Wednesday, 3 October 2018

Eyeing a third woman at the 2018 Nobel Prize in Physics

The 2018 Nobel Prize in Physics recognized revolutions in laser physics. And the lack of a revolution in equality and diversity.
The 2018 Nobel Prize in Physics recognized revolutions in laser physics. And the lack of a revolution in equality and diversity. Wow.

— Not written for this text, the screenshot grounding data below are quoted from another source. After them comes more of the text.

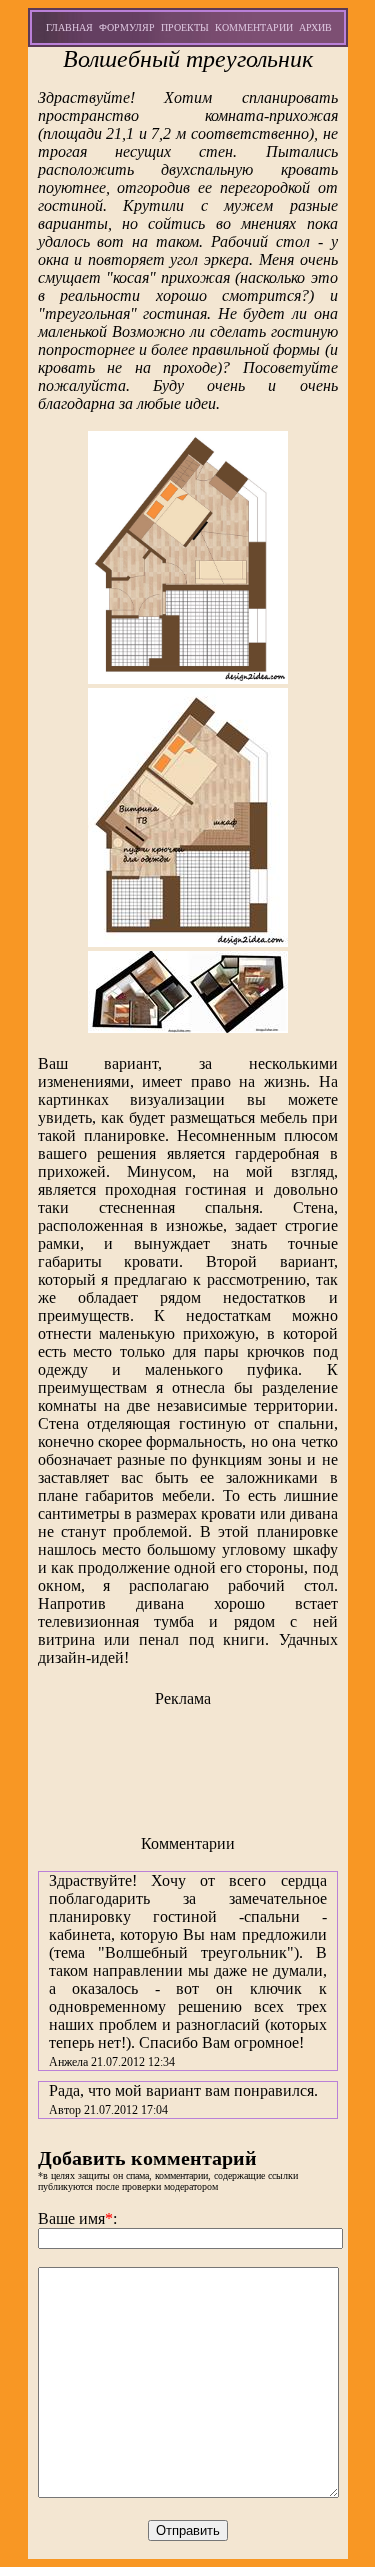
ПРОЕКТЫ (185, 27)
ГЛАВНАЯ (69, 27)
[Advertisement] (188, 1763)
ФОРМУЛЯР (127, 27)
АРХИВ (315, 27)
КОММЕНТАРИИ (254, 27)
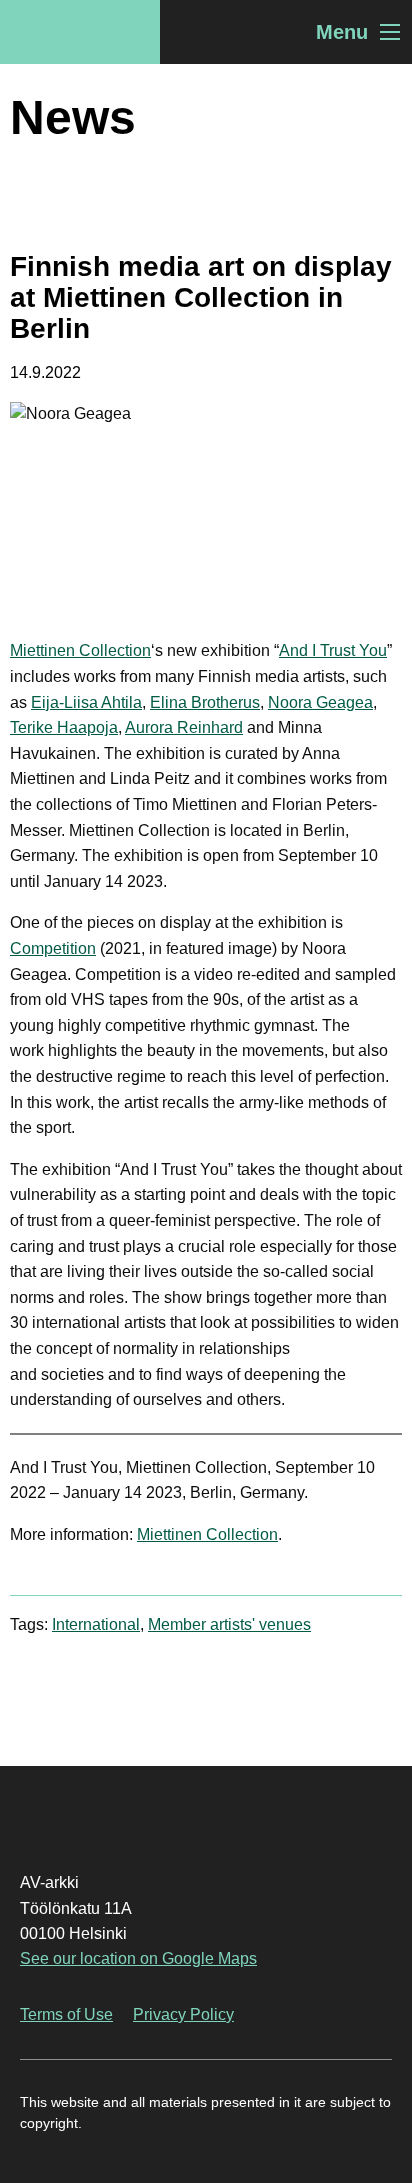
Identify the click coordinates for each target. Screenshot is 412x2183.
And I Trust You (333, 650)
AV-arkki (80, 32)
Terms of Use (66, 2014)
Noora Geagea (320, 702)
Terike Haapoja (64, 727)
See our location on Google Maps (138, 1958)
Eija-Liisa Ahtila (86, 702)
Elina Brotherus (205, 702)
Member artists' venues (229, 1624)
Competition (53, 948)
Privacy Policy (183, 2014)
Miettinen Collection (80, 650)
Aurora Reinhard (184, 727)
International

What a day to be awarded the 2018 Nobel Prize in Physics after what just happened at CERN. You would have to be a steely old so-and-so — and totally not cynical — to think that the suspension of "a scientist" for alleged sexist — nigh on woman-hating — remarks would have had no impact on the Nobel committee's decision.

The 2018 Nobel Prize in Physics recognized "groundbreaking inventions in the field of laser physics." And CERN is the world's biggest particle physics laboratory — its business is lasers, basically. And it's a quasi-Laureate, having played a part in the detection of the once-elusive Higgs boson fundamental particle for which François Englert and Peter Higgs got the 2013 prize. So CERN is part of this male-dominated Nobel culture we slavishly celebrate once a year.

Personally, I fear the Nobel committee is so far removed from reality that it has yet to make the connection. And yet it's in all of our heads: the number of women in the sciences, the number of women who get recognized for their science and the everyday sexism that is just… everywhere.

Notably, though, this year's physics winners include Dr. Donna Strickland, who now holds the ominous accolade of "The third woman to have ever been awarded the Nobel Prize in Physics." That will surely follow her around like a bad smell. At the very least, it will distract from the science for which she, her one-time mentor Gérard Mourou, and Arthur Ashkin, are getting the prize.

I mean, look, we're at it already. And I'm not done yet.

That scientist, the one who was suspended from CERN on Monday, is reported to have said (there's no recording) that physics was "invented and built by men."

Well, that's bunkum.

Marie Curie — a woman, no less — was the first woman to win a Nobel Prize and only the fourth person to win the prize in physics in 1903 (although she had to share it with her husband, Pierre, and Antoine Henri Becquerel — but let's for once keep the men's names in parenthesis). Curie also attended the historic 1927 Solvay Conference on Electrons and Photons in Brussels. There she was in her rightful place next to Max Planck, Albert Einstein and Niels Bohr. Like those men did it all on their own.

But back to the Nobel Prize.

The 1903 prize recognized Curie (and the "other two") for their research on "radiation phenomena." Ironically, I believe, that research will have led in some part to the discoveries made by Strickland, Mourou and Ashkin.

Squashed light

So let's get to those discoveries. In reverse alphabetical order, we'll start with Strickland and Mourou, who are recognized for having "paved the way towards the shortest and most intense laser pulses created by mankind."

It was back in the 1980s, when Mourou was Strickland's PhD supervisor. Together they managed to create ultrashort high-intensity laser pulses, and, as a result, invented a technique now known as "chirped pulse amplification," or CPA.

The concept is relatively simple, but it still might help if you think of it like kneading and baking bread.

You take a short laser pulse (a bit of dough), stretch it in time (knead it), amplify it (let it rise), and then squeeze it back together again (knock it back down).

Okay … so the analogy only works if, like me, you bake a lot of bread. But that's essentially the process behind CPA. When you stretch a light pulse in time, its power drops, and that means it can be amplified — made louder — without causing damage to the amplifier (the yeast?). And then, when it's compressed, or squeezed, the light pulse gets stronger and more intense. That's the flavor of it, anyway.